◆ Task instructions ◆
Please set down every entry below exactly as given.
───── Material for this exercise ─────
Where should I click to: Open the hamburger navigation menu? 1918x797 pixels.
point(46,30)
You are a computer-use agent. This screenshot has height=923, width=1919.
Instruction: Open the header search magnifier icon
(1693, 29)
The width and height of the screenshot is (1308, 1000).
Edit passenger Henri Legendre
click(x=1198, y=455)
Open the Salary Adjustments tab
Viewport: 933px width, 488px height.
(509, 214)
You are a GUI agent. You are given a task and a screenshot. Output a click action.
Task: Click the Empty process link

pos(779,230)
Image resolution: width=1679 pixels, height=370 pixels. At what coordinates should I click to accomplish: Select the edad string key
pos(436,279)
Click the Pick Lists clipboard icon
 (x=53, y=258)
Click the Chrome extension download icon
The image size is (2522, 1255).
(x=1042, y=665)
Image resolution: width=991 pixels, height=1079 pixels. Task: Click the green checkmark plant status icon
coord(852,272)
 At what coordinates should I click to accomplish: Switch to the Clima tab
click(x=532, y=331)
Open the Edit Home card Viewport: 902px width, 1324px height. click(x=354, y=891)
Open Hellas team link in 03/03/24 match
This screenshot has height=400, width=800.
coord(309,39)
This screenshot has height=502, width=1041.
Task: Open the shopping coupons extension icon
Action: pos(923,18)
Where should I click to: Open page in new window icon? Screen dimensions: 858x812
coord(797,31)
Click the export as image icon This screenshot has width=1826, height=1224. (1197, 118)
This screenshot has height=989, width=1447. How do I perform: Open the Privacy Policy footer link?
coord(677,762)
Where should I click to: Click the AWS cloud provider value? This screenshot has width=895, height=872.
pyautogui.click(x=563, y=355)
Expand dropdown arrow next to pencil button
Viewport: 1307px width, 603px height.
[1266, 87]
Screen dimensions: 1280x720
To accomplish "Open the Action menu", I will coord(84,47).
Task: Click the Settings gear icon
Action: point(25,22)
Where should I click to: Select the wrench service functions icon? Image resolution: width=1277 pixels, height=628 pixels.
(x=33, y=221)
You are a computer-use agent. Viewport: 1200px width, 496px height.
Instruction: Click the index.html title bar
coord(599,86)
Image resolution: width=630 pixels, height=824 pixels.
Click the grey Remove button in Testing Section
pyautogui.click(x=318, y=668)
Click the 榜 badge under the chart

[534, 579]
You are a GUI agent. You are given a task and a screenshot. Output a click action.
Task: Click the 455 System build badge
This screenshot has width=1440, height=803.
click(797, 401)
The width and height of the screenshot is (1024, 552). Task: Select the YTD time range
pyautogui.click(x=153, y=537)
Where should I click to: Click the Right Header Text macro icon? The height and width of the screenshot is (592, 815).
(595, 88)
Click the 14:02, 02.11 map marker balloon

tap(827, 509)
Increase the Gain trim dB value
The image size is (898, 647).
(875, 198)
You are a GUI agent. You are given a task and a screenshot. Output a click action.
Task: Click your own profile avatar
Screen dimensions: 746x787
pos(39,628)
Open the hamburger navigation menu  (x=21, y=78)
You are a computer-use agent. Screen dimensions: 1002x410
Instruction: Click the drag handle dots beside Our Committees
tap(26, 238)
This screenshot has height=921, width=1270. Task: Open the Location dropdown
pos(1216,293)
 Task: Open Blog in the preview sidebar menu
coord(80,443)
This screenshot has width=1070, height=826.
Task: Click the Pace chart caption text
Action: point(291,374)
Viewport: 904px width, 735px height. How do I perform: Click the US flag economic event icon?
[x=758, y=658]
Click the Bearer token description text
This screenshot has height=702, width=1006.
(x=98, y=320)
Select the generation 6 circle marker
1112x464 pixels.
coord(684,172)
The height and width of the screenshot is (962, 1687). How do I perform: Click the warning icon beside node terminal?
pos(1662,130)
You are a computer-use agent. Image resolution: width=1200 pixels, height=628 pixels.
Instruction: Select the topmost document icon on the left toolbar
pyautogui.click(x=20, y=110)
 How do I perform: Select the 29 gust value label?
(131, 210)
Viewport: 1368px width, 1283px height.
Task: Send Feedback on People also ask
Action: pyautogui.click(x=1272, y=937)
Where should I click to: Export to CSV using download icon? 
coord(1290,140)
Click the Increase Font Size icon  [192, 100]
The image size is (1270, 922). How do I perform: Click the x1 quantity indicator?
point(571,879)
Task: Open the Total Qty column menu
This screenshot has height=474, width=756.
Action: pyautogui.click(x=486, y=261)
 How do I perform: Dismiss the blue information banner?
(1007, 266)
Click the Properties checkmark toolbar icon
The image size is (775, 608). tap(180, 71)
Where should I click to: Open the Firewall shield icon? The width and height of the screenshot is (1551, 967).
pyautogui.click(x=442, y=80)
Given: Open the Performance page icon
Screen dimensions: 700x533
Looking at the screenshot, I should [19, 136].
─────
◆ Finished exercise ◆
Where should I click to: Open the hamburger navigation menu? 1918x797 pixels.
point(46,30)
You are a computer-use agent. This screenshot has height=923, width=1919.
Instruction: Open the header search magnifier icon
(1693, 29)
The width and height of the screenshot is (1308, 1000).
Edit passenger Henri Legendre
click(x=1198, y=455)
Open the Salary Adjustments tab
Viewport: 933px width, 488px height.
(509, 214)
You are a GUI agent. You are given a task and a screenshot. Output a click action.
Task: Click the Empty process link

pos(779,230)
Image resolution: width=1679 pixels, height=370 pixels. At what coordinates should I click to accomplish: Select the edad string key
pos(436,279)
Click the Pick Lists clipboard icon
 (x=53, y=258)
Click the Chrome extension download icon
The image size is (2522, 1255).
(x=1042, y=665)
Image resolution: width=991 pixels, height=1079 pixels. Task: Click the green checkmark plant status icon
coord(852,272)
 At what coordinates should I click to accomplish: Switch to the Clima tab
click(x=532, y=331)
Open the Edit Home card Viewport: 902px width, 1324px height. click(x=354, y=891)
Open Hellas team link in 03/03/24 match
This screenshot has height=400, width=800.
coord(309,39)
This screenshot has height=502, width=1041.
Task: Open the shopping coupons extension icon
Action: pos(923,18)
Where should I click to: Open page in new window icon? Screen dimensions: 858x812
coord(797,31)
Click the export as image icon This screenshot has width=1826, height=1224. (1197, 118)
This screenshot has height=989, width=1447. How do I perform: Open the Privacy Policy footer link?
coord(677,762)
Where should I click to: Click the AWS cloud provider value? This screenshot has width=895, height=872.
pyautogui.click(x=563, y=355)
Expand dropdown arrow next to pencil button
Viewport: 1307px width, 603px height.
[1266, 87]
Screen dimensions: 1280x720
To accomplish "Open the Action menu", I will coord(84,47).
Task: Click the Settings gear icon
Action: point(25,22)
Where should I click to: Select the wrench service functions icon? Image resolution: width=1277 pixels, height=628 pixels.
(x=33, y=221)
You are a computer-use agent. Viewport: 1200px width, 496px height.
Instruction: Click the index.html title bar
coord(599,86)
Image resolution: width=630 pixels, height=824 pixels.
Click the grey Remove button in Testing Section
pyautogui.click(x=318, y=668)
Click the 榜 badge under the chart

[534, 579]
You are a GUI agent. You are given a task and a screenshot. Output a click action.
Task: Click the 455 System build badge
This screenshot has width=1440, height=803.
click(797, 401)
The width and height of the screenshot is (1024, 552). Task: Select the YTD time range
pyautogui.click(x=153, y=537)
Where should I click to: Click the Right Header Text macro icon? The height and width of the screenshot is (592, 815).
(595, 88)
Click the 14:02, 02.11 map marker balloon

tap(827, 509)
Increase the Gain trim dB value
The image size is (898, 647).
(875, 198)
You are a GUI agent. You are given a task and a screenshot. Output a click action.
Task: Click your own profile avatar
Screen dimensions: 746x787
pos(39,628)
Open the hamburger navigation menu  (x=21, y=78)
You are a computer-use agent. Screen dimensions: 1002x410
Instruction: Click the drag handle dots beside Our Committees
tap(26, 238)
This screenshot has height=921, width=1270. Task: Open the Location dropdown
pos(1216,293)
 Task: Open Blog in the preview sidebar menu
coord(80,443)
This screenshot has width=1070, height=826.
Task: Click the Pace chart caption text
Action: point(291,374)
Viewport: 904px width, 735px height. How do I perform: Click the US flag economic event icon?
[x=758, y=658]
Click the Bearer token description text
This screenshot has height=702, width=1006.
(x=98, y=320)
Select the generation 6 circle marker
1112x464 pixels.
coord(684,172)
The height and width of the screenshot is (962, 1687). How do I perform: Click the warning icon beside node terminal?
pos(1662,130)
You are a computer-use agent. Image resolution: width=1200 pixels, height=628 pixels.
Instruction: Select the topmost document icon on the left toolbar
pyautogui.click(x=20, y=110)
 How do I perform: Select the 29 gust value label?
(131, 210)
Viewport: 1368px width, 1283px height.
Task: Send Feedback on People also ask
Action: pyautogui.click(x=1272, y=937)
Where should I click to: Export to CSV using download icon? 
coord(1290,140)
Click the Increase Font Size icon  [192, 100]
The image size is (1270, 922). How do I perform: Click the x1 quantity indicator?
point(571,879)
Task: Open the Total Qty column menu
This screenshot has height=474, width=756.
Action: pyautogui.click(x=486, y=261)
 How do I perform: Dismiss the blue information banner?
(1007, 266)
Click the Properties checkmark toolbar icon
The image size is (775, 608). tap(180, 71)
Where should I click to: Open the Firewall shield icon? The width and height of the screenshot is (1551, 967).
pyautogui.click(x=442, y=80)
Given: Open the Performance page icon
Screen dimensions: 700x533
Looking at the screenshot, I should [19, 136].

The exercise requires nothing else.